«Криком изболевшейся души» назвал Василь Быков это произведение Астафьева. И действительно, факты жестокости, насилия, зверства, оголтелого хамства, наглого сумасбродства, подлого самодовольства, собранные главным героем романа, оперуполномоченным Леонидом Сошниным, заставляют автора-повествователя, что называется, возопить: «...Отчего русские люди извечно жалостливы к арестантам и зачастую равнодушны к себе, к соседу—инвалиду войны и труда? Готовы последний кусок отдать осужденному, костолому и кровопускателю, отобрать у милиции злостного, только что бушевавшего хулигана, коему заломили руки, и ненавидеть соквартиранта за то, что он забывает выключить свет в туалете, дойти в битве за свет до той степени неприязни, что могут не подать воды ближнему, не торкнуться в его комнату...».
Хоть сам-то Астафьев ссылается на Ницше и Достоевского, полагая, что они еще столетие назад «почти достали до гнилой утробы человека», однако, по его мнению, смещение нравственных критериев произошло именно в то время, которое официально называлось «развитым социализмом»: «Беззаконие и закон для некоторых мудрецов размыли дамбу, воссоединились и хлынули единой волной на ошеломленных людей, растерянно и обреченно ждущих своей участи». Вольно или невольно напрашивается вопрос: почему такое произошло в 1970— 1980-е годы? Какие общественные процессы спровоцировали расшатывание моральных устоев? На этот вопрос Астафьев, в общем-то никогда не уходящий от прямых публицистических ответов, если они у него есть, не дает прямого ответа. Может быть, ответ — в той атмосфере печали особого рода, печали, если можно так сказать, «бытийной», окутывающей весь дискурс, вобравший в себя весь хлам уголовной хроники, весь мусор быта и нравов провинциального русского города Вейска? Это атмосфера, неназойливо заставляющая задумываться о коротком сроке человека на земле, о хрупкости его оболочки, о ранимости души, о необходимости сострадания и сочувствия. Словом, это та самая атмосфера, которая в рассказе «Жизнь прожить» была связана с образом Енисея. В «Печальном детективе» нет такого цельного образа-лейтмотива, но из отдельных подробностей, деталей, словно бы вскользь брошенных фраз складывается такая эмоциональная атмосфера, в которой все, что так или иначе посягает на человеческую жизнь, небрежничает ею, ее малыми и большими радостями, предстает нравственно и эстетически нелепым, а то и отвратительным, низменным, подлым.

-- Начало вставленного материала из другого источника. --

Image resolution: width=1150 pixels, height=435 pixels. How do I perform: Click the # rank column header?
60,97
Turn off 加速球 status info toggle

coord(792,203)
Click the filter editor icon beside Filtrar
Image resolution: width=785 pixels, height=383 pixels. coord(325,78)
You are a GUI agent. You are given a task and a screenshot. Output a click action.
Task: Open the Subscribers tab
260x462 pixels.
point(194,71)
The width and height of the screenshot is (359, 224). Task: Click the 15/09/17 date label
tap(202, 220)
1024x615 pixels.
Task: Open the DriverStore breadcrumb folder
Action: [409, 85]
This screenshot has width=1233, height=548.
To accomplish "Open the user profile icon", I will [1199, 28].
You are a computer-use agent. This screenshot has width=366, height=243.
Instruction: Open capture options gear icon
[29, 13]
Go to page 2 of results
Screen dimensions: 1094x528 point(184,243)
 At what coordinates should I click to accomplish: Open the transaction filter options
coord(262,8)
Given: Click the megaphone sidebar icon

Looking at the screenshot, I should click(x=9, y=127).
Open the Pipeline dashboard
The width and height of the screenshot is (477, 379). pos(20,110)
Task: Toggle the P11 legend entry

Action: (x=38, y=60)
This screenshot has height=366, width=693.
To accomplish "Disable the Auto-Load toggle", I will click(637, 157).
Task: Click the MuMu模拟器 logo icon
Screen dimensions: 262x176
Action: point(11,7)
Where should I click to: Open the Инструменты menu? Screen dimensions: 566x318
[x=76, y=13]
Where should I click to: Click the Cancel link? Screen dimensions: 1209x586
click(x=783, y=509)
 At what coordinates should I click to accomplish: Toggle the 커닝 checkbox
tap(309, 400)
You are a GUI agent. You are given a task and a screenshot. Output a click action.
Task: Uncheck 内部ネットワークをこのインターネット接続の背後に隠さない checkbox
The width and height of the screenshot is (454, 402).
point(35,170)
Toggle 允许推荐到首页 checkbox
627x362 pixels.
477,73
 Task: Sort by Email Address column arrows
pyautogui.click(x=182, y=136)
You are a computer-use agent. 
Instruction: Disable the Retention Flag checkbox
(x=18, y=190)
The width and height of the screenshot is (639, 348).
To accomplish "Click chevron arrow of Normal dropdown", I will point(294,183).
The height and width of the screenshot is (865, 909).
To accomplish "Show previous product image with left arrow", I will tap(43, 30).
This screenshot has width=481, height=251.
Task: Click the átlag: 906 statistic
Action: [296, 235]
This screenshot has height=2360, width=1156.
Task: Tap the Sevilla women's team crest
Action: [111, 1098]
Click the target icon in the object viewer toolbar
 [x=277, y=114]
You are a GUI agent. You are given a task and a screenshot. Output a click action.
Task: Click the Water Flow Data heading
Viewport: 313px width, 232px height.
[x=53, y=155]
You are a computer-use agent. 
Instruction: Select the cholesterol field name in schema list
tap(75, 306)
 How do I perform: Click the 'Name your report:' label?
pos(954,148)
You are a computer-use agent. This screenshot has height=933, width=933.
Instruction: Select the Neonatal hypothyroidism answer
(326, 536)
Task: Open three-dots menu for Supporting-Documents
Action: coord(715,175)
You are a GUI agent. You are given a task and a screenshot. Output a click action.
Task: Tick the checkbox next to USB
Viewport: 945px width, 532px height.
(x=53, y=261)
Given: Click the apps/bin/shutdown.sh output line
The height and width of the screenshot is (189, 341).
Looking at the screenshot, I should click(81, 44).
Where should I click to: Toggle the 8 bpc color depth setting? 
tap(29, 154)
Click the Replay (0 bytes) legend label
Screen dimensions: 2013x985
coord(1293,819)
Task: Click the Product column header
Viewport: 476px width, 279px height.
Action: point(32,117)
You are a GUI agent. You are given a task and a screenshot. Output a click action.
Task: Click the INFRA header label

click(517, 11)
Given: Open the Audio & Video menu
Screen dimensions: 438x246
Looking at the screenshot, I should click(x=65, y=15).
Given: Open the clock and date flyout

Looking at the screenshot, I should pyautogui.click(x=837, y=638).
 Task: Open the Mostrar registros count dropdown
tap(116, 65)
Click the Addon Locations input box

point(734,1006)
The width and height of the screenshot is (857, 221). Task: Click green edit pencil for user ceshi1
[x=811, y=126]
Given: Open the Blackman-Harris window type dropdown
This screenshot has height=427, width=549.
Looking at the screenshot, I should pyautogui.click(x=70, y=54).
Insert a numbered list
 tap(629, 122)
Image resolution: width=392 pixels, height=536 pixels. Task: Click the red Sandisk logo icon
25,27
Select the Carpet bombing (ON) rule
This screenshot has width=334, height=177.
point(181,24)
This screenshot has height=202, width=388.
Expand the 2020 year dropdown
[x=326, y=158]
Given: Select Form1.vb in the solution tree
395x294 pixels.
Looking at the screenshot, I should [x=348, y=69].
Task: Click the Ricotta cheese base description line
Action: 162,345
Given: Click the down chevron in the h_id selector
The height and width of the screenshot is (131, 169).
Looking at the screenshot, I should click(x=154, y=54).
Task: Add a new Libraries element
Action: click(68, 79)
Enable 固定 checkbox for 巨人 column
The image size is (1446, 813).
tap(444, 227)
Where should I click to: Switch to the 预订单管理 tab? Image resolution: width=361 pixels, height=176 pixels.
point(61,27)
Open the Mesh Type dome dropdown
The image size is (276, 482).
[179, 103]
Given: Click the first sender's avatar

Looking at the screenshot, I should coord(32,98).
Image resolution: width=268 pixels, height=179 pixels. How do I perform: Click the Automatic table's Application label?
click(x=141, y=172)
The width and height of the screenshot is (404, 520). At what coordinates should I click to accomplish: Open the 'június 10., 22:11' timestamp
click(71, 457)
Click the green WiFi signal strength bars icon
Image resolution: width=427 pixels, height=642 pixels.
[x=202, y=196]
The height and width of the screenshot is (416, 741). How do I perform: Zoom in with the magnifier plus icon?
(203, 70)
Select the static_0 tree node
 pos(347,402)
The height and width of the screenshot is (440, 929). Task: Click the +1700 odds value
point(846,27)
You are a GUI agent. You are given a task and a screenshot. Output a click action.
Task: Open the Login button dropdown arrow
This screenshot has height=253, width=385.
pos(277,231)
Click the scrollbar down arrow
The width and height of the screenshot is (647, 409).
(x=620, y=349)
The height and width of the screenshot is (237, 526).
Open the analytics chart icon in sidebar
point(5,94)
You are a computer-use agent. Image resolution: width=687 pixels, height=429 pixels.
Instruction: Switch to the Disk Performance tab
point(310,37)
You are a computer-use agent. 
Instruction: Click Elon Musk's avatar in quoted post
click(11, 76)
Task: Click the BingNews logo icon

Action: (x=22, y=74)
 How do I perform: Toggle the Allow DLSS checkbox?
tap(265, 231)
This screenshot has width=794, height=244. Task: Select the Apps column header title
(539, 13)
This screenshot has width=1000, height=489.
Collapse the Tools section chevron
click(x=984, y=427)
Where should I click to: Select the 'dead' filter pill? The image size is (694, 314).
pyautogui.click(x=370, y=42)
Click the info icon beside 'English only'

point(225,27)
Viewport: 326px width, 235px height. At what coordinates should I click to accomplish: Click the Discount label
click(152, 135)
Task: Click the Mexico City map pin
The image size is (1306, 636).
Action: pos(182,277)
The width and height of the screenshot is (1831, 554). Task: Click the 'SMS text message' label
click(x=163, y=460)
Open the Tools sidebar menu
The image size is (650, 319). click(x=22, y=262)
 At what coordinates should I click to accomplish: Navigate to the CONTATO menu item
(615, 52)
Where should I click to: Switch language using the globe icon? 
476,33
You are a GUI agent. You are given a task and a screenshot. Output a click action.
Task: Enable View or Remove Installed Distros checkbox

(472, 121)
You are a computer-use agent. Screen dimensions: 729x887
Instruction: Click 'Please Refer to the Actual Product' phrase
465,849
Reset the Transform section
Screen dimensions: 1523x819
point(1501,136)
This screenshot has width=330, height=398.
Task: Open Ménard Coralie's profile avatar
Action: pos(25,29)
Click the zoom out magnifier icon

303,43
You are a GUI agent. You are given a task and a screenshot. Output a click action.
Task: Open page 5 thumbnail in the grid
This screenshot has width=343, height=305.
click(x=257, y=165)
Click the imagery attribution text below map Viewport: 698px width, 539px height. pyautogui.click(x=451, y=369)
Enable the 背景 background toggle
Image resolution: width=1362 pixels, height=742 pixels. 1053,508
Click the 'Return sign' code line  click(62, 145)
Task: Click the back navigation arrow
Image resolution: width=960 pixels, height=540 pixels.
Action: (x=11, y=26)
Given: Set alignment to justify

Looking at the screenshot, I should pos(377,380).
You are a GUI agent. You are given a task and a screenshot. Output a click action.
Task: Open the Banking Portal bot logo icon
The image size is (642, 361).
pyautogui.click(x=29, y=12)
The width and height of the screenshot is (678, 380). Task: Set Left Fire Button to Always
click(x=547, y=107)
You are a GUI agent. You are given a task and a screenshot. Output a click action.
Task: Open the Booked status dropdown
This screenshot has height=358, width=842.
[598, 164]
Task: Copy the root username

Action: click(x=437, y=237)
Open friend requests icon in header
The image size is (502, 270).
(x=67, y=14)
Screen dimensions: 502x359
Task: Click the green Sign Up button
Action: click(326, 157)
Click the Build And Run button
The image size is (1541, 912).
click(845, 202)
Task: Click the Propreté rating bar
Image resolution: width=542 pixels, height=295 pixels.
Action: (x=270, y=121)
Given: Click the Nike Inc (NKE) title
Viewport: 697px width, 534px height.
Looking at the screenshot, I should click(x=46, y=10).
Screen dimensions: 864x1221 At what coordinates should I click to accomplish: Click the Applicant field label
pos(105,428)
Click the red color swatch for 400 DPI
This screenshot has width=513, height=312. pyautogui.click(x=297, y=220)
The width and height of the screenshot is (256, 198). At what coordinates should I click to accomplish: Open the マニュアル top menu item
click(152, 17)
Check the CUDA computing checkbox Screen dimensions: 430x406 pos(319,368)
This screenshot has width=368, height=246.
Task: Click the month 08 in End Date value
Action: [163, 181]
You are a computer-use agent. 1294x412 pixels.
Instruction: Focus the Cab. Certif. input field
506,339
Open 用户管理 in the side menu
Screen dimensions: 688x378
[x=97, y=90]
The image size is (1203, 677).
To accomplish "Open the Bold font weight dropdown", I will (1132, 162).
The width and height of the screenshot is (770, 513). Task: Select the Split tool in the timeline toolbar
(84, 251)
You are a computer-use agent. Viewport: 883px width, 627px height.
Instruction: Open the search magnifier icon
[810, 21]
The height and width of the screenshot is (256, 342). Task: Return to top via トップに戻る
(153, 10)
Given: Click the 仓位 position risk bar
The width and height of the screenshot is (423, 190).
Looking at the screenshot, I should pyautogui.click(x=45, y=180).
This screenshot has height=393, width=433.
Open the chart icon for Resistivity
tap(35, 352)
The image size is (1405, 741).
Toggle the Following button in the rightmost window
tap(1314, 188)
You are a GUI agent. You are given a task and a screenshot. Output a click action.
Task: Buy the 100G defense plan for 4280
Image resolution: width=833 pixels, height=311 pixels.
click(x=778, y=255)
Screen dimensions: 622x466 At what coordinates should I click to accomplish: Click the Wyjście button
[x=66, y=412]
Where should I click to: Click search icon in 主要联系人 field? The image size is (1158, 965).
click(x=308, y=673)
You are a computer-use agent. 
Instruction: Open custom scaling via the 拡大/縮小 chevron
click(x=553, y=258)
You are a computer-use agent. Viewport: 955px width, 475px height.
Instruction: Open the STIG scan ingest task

Но диалогизм публицистического дискурса направлен не только в одну сторону — от автора к читателю, у него обнаруживается и противоположный вектор — от читателя к автору. Ведь те картины, которые пластически воссозданы на страницах «Печального детектива», уже входят в память читателя, и тот начинает самостоятельно соотносить их со словом Автора. И порой у читателя может возникать несогласие с его рацеями. Так, из памяти читателя, которого Автор старался пронять своими очень душевными словами про мужа и жену, не могут исчезнуть сцены семейной жизни, в большом числе явленные на страницах «Печального детектива»: как Чича-кочегар с лопатой наперевес устраивал «физкультуру» тете Гране вокруг котельной, а железнодорожный обходчик Адам Зудин гонялся за своей благоприобретенной Евой «с ломом и путевым молотком», как добрейший Маркел Тихоныч в порядке воспитания батожком «вытянул по широкой спине» свою горластую Евстолию Сергеевну, как, наконец, оперуполномоченный Сошнин, гуманист и писатель, заученным болевым приемом усаживал на пол свою супругу Лерку, изливающую потоки брани. Как только читатель вспомнит это, так все душевные слова Автора насчет семейного лада покажутся в лучшем случае декламацией. Тут куда более явственно выступает мысль о спасительной силе порядка, порядка любой ценой, без «интеллигентских штучек». Если даже в семье порядок порой устанавливается лишь посредством «батожка» или милицейского приема, то уж по отношению ко всяким там подонкам из-под лестницы или пьяным молодцам на «КамАЗах» управа нужна крутая. Такова объективная логика «Печального детектива».